To follow the story of Elijah is to travel a route between two mountains. Mount Carmel is the place where fire fell from heaven. In that place God’s power and presence were unmistakably real. Elijah prayed and God answered. Nothing puts steel in our faith like a clear and prompt answer to prayer. But the courage of Carmel was short lived. Jezebel’s defiant threats against Elijah sent God’s powerful spokesman into a tailspin. Soon we find Elijah hiding in a cave on Mount Horeb, the mountain to which he had fled in his fear and despair. A cave is a great hiding place, but it makes a lousy home. The good news is that the story of Elijah does not end on Mount Horeb.

There was still more for Elijah to do. God had not finished with him, but God’s purposes for Elijah couldn’t be fulfilled in a cave. Elijah would have to crawl out of the hole he had found in which to stoke his anxieties and self-pity. He would have to retrace his steps and find his calling once again.

“Go back the way you came.”

Never too Late to Start

That sounds simple, but for many nothing could be harder. For one thing the steps that led you to where you are today might have been very painful.
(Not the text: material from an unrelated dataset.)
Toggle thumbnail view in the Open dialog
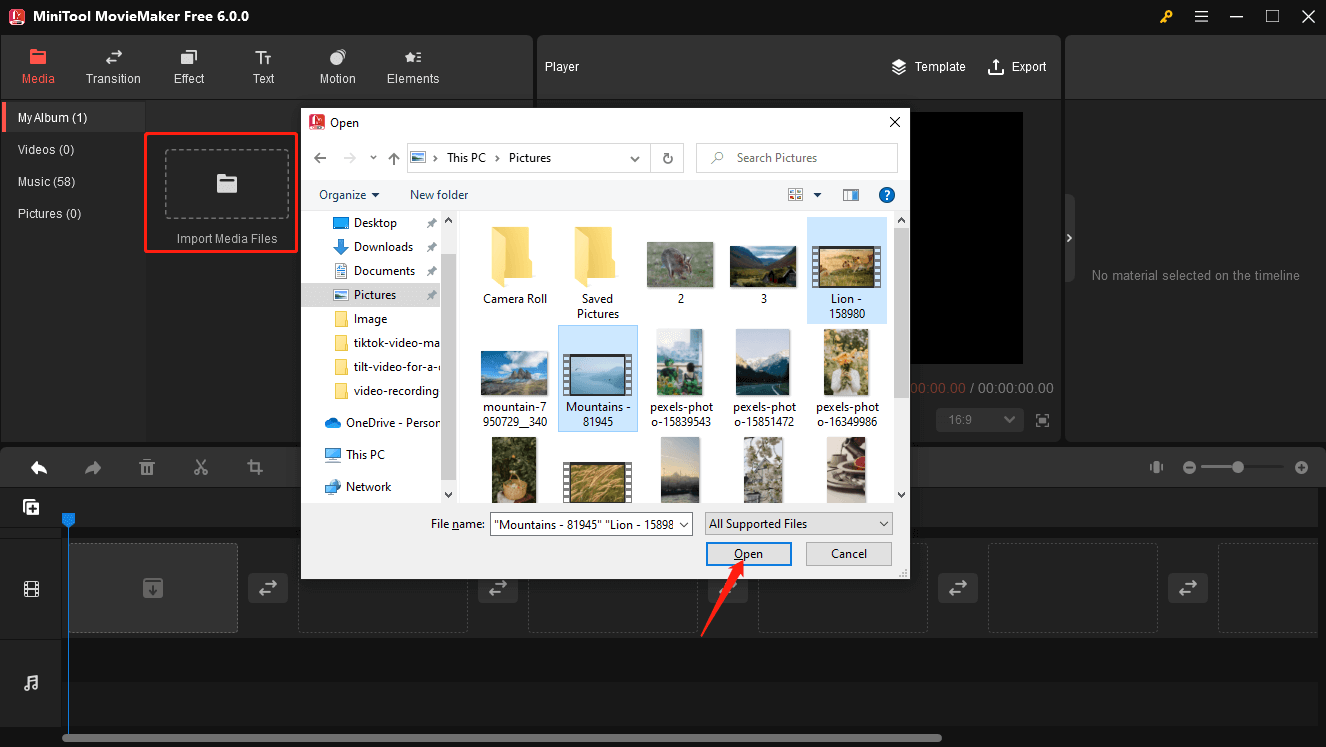This screenshot has width=1326, height=747. pyautogui.click(x=795, y=194)
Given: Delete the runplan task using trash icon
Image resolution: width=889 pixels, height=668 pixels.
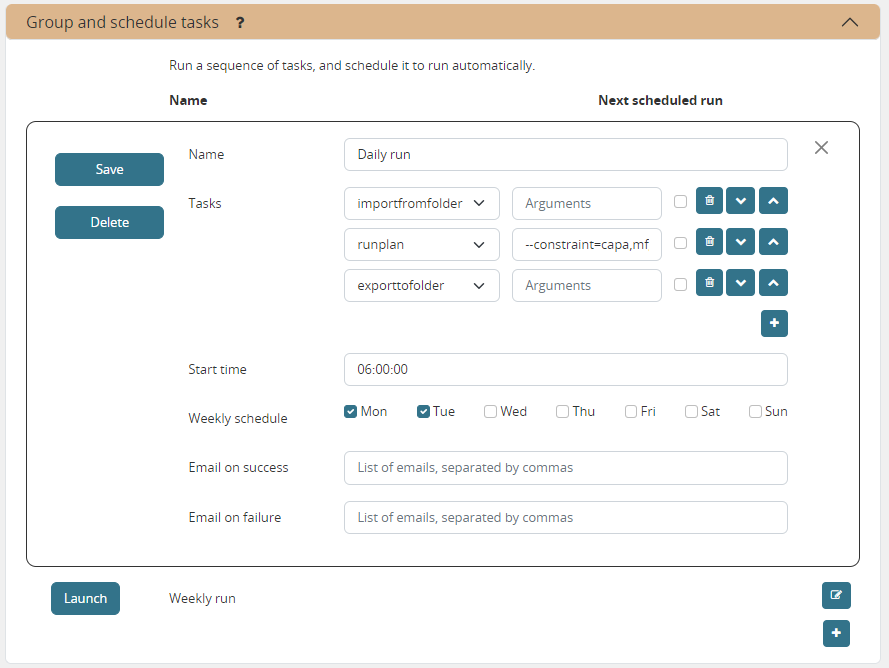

Those were steps you never intended to take to begin with, and going back and revisiting those steps may be the last thing you want to do.

But as hard as it might be, the promise that gives strength for the journey is that you can find your way back. The cave is not the end of your story. You can find your way back to a place of usefulness and purpose. You can find your way back to a clear direction. Elijah made his way back through to the place where he found Elisha, the one who would carry on what Elijah had started.

What would it mean for you to “Go back the way you came?” Do you recall where you were or what you were doing when you lost sight of the person God created you to be? What steps do you need to retrace and what might you find once you do that?

You can find your way back. It’s never too late to start.

Prayer:    

Gracious God, let every step we take today be taken with you. If there are steps that need to be retraced, make us bold to walk that way that we might once again discover who you’ve called us to be and what you’ve called us to do in this world. In all that we do, we pray that you would make our steps firm and keep faithful as we seek to walk as Jesus walked. We pray this in his name. Amen.